[Exercise]
Print the part of the blog text starting at "Today was a" and ending at "care of YOU!", word for word.

[Extracted text]
Again, I need to take my mind off of my relationship with Mark (wait to see how things unfold) and place all my focus on becoming a mommy. I have an appointment with my therapist this evening so I'm hoping he can help me to straighten things out in this jumbled head of mine.

Wish me luck!!!

Friday, August 6, 2010

Apartment hunting

Today was a productive day. I worked half a day and spent the afternoon searching for a new home. I haven't found THE ONE yet but I managed to get myself excited about looking. I was feeling pretty good about it until I got home. Then, for some reason, I began to feel sad again that I'm even having to look. It wasn't supposed to be this way. :-(  Mark and I were supposed to be doing this together. (sigh)
I just have to find it in me to stop crying, get up, and get on with it.  It's just so hard when life doesn't turn out the way you planned or pictured it. I just keep trying to remind myself that this isn't about me anymore. This is about my child. What would I want to teach my child? That it's okay to let everything fall down around you because someone else disappointed you? NO! Keep going. Move forward. Take care of YOU!

Good advice! Maybe one of these days I'll learn how to set a good example.  ;-)  Boo!!!

Wednesday, August 4, 2010

So much has happened...

I am such a terrible blogger!! I disappear for weeks at a time and all kinds of things happen.
Let me just start from the beginning. First of all, I DID miscarry on Sunday, July 25th. I mentioned briefly that Mark and I have been having some problems and that was putting it MILDLY. The day I miscarried he decided it would be a good time to ask for "space". I was devastated; first for the loss of my second child, second for the pain of losing something I thought was so special. I've had a very rough couple of weeks to say the least.

Dr. Brown called me to discuss my pregnancy loss and how we planned to move forward. He ordered a recurrent miscarriage blood panel to see if perhaps we could find the reason I keep losing my babies. While I'm glad he is being proactive, I'm deeply saddened by the fact that I now fit into that category. RECURRENT MISCARRIAGE
It even sounds awful. :-( I'd like to add that when I went to the lab to have my blood drawn I had NO IDEA how much blood they would take. I'm certainly not a person that is squeamish when it comes to needles but having them take 17 vials of blood at one time was CRAZY!!! Yes, you read right... SEVENTEEN!!!
So now we wait. I had my blood drawn on July 27th and was told it would be about three weeks until the results came in so I am sitting this cycle OUT. I don't want to move in any direction until I have more information.

[Items from a data source]
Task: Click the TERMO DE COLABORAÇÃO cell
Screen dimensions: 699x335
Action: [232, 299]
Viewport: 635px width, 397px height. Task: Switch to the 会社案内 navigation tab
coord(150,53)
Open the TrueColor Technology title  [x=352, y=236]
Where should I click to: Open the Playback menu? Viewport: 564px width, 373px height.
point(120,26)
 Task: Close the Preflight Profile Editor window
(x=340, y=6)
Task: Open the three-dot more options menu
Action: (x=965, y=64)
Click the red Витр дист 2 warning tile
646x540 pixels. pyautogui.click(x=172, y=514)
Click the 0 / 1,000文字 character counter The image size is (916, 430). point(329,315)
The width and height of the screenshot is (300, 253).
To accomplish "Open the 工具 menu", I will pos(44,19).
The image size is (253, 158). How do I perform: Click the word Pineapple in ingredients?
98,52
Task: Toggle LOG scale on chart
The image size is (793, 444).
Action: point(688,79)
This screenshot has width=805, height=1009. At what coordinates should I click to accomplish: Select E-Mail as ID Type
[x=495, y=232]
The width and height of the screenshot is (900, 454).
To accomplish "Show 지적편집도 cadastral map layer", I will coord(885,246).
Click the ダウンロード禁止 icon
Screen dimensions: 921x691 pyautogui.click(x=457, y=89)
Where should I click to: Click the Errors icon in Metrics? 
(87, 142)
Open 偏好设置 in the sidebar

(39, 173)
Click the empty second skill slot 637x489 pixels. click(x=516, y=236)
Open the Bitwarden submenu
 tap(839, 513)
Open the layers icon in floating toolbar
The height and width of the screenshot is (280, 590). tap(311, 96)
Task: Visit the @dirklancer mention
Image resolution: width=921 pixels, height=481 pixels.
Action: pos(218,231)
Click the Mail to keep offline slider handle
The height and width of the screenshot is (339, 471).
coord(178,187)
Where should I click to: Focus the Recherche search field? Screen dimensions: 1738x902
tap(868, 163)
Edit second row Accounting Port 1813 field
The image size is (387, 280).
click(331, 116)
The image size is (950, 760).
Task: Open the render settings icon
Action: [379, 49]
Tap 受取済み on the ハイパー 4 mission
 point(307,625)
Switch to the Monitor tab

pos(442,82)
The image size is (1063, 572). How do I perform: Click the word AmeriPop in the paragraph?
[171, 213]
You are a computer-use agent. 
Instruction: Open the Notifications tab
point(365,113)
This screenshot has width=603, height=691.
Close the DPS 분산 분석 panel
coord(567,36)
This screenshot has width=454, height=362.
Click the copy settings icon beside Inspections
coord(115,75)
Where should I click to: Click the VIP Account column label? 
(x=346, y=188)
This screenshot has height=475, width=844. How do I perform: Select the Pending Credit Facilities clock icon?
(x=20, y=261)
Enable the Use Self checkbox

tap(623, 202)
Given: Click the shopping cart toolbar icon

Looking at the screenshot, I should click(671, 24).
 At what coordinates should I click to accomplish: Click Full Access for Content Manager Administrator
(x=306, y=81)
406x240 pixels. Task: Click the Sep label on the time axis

[Final answer]
Today was a productive day. I worked half a day and spent the afternoon searching for a new home. I haven't found THE ONE yet but I managed to get myself excited about looking. I was feeling pretty good about it until I got home. Then, for some reason, I began to feel sad again that I'm even having to look. It wasn't supposed to be this way. :-(  Mark and I were supposed to be doing this together. (sigh)
I just have to find it in me to stop crying, get up, and get on with it.  It's just so hard when life doesn't turn out the way you planned or pictured it. I just keep trying to remind myself that this isn't about me anymore. This is about my child. What would I want to teach my child? That it's okay to let everything fall down around you because someone else disappointed you? NO! Keep going. Move forward. Take care of YOU!